那覇新都心に隣接し、住環境が快適に整備された真嘉比地区。
敷地は、かつての集落の名残りが残る“後道(クシミチ)”沿いにある。
先祖から受け継いだこの土地で、地域に根差した暮らしを子や孫達に引き継ぎたいという
施主の思いが、設計時から竣工に至るまでの随所でひしひしと伝わった。
真嘉比殿内を南に臨む敷地の中央に庭を配し、それを取り囲むように各室を配した。
敷地北側には先代が自ら堀り、整備したという井戸を引き続き利用できるよう修繕した。
一階は、行事の際に親族が大勢集まるということで、リビング・仏間から庭へ連続するデッキを
設け、空間の広がりを持たせた。共有のアプローチ・庭を介し二階とも程よい距離感となっている。
着工・竣工時には集落の拝所を巡り、新築の拝みを捧げたという。
落成の折には、真嘉比旗頭青年会による旗頭で“嘉利(カリー)”をつけて頂く運びとなった。
地域を敬い、誇りとしている施主家族。

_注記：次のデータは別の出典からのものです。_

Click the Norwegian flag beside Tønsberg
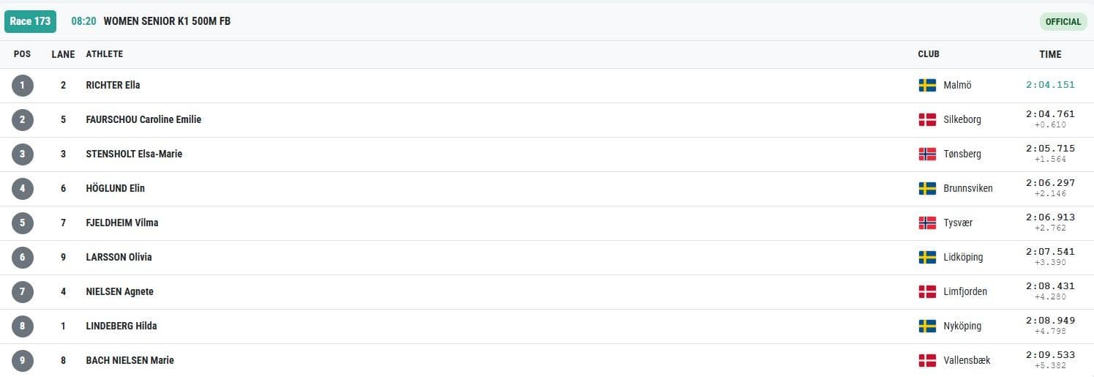1094x377 pixels. point(927,154)
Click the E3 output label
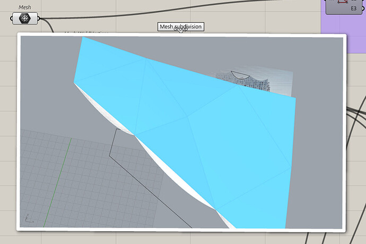This screenshot has width=366, height=244. (354, 9)
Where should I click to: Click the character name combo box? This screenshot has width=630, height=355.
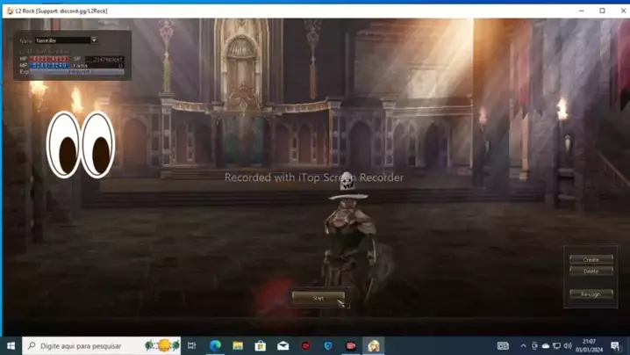[63, 40]
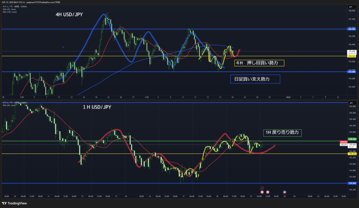Click the US flag economic event icon
The image size is (359, 208).
pyautogui.click(x=284, y=192)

この住まいが、家族はじめ親族・地域の拠りどころと
なることを願う。
外観
デッキ・中庭
中央に配置された中庭は、上下階の空間的な繋がりを生む。
開放的なデッキは、深い庇とルーバーで西日を防ぐ。
1階 玄関・リビング・仏間
アプローチを抜け玄関に入ると、そこから仏間・リビングと連続した空間が広がる。
仏間は障子の付け外しによって状況に応じた使い方ができる。
1階 各所
建物北側には再生した井戸広場とサービスヤードがある。
2F アプローチ・デッキ
1・2階で世帯別に分かれた2階部分は、外階段でアプローチする。
生活動線はそれぞれに確立しつつ、庭空間の開放によって、上下階の関係が保たれる。
2F 玄関・リビング
真嘉比殿内を望む南側開口は広く切り取られ、屋根形状に合わせた勾配天井とともに、開放的な空間を演出する。